The second set opens with a Dance of the Sugar Plum tease (you’ll recognize what it is) before Page slides down his keys to start a crispy Landlady.  Trey shredded this version–maybe because he knew that they would play it only four more times since, and never again in another year.  The extended note Trey holds going into the end of the song is a contender for longest-ever.  The note only breaks to do the opening lick to Poor Heart.
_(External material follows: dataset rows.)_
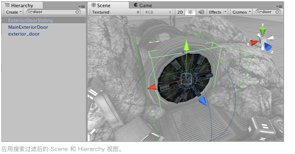Switch to the Game tab

click(x=143, y=5)
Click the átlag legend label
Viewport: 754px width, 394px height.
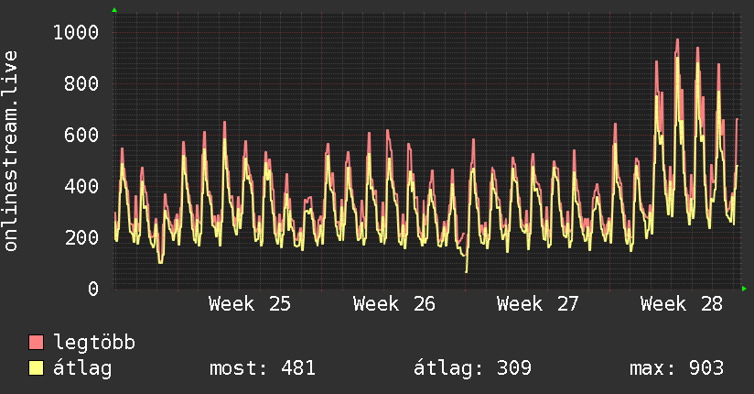82,368
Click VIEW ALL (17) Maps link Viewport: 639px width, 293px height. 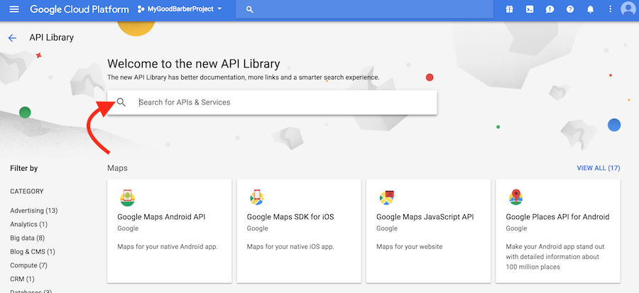pyautogui.click(x=599, y=168)

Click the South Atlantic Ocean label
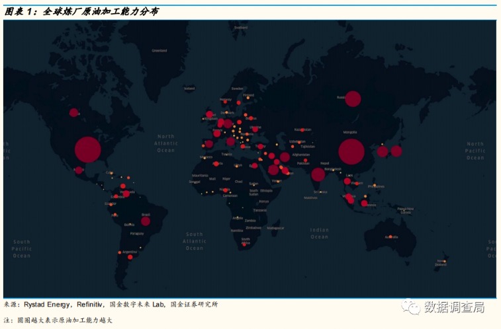(194, 241)
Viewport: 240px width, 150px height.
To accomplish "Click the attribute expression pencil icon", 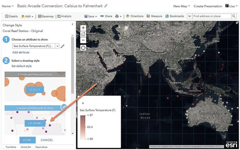I will click(x=63, y=46).
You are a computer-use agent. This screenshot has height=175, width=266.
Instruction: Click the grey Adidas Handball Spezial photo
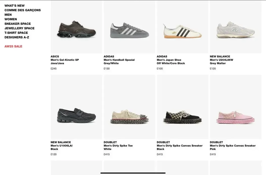pyautogui.click(x=129, y=30)
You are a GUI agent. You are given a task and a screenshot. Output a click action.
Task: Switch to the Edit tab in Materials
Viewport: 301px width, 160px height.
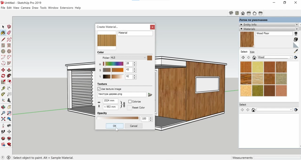pyautogui.click(x=253, y=52)
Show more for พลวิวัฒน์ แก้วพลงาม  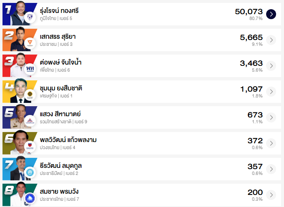(x=271, y=143)
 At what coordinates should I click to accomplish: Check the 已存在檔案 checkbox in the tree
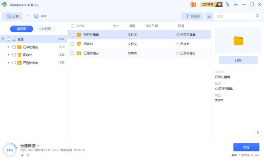(14, 47)
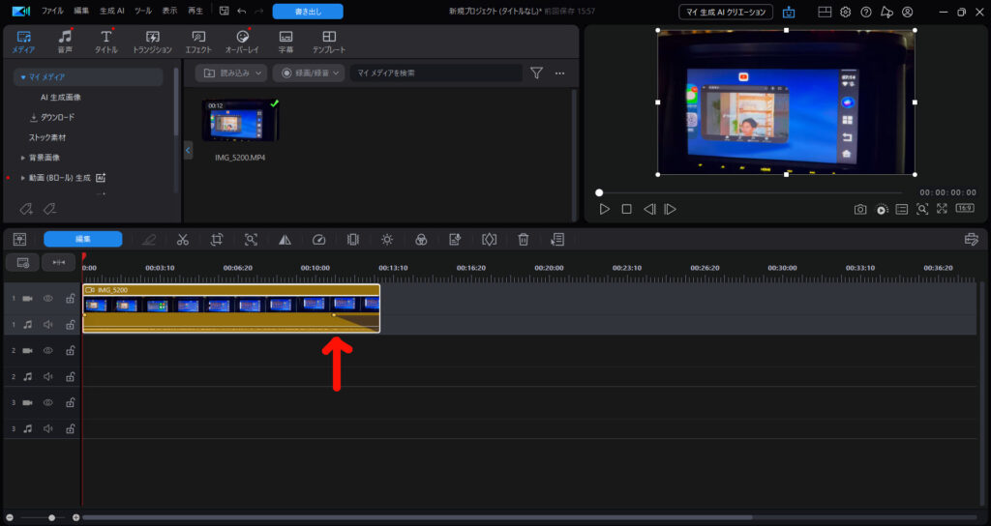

A very cool Tweezer holds this second set together.  This 18-minute monster was the beginning of Tweezer’s experimental days.  This Tweezer is like a hybrid of the shorter, densely improvisational versions that came before it, and the longer, stretched out versions that came after.  Like in it’s earlier years, the band plays around with a lot of different patterns and styles in this one–it even includes a lot of teases.  There is a loose HYHU jam, Donna Lee tease, Who Knows tease, and a 2001 jam.  After the intense improvisation and super-sick grooves, the typical Tweezer jam theme comes back and Trey starts playing 2001.  After Trey gets past the first ‘build’ in 2001, Fish finally starts playing 2001, but by then Trey is sick of 2001 and is back in Tweezer.  Definitely a unique sound.  The jam segues right in to Lawn Boy.

Just when you don’t think things can get any crazier, CDT drops.  “OMG, what r u talkin bout OPT?  Early CDTs r NOT cray-z”.  Wrong.  This CDT is blazing hot (per all of ’94), and quickly drops into weird territory before absolutely erupting into BBFCFM.  Shortly after Fish counts off “1-2-3-4!”, the song flutters away and a gorgeous version of Sample emerges.  Immediately following Sample, they drop back into BBFCFM–awesome shit.

Then, immediately following BBFCFM, Fish rolls some mid-toms (not the high-toms as usual), and we quickly enter Hood.  This Hood is pretty.  The soft part of the jam lasted a bit longer than I cared for, but once Trey comes back in, he hit two to three knee-bending peaks.  Certainly a good version.

The Tweeprize closes the set and they encored with three mic-less songs before ripping us new assholes in Funky Bitch.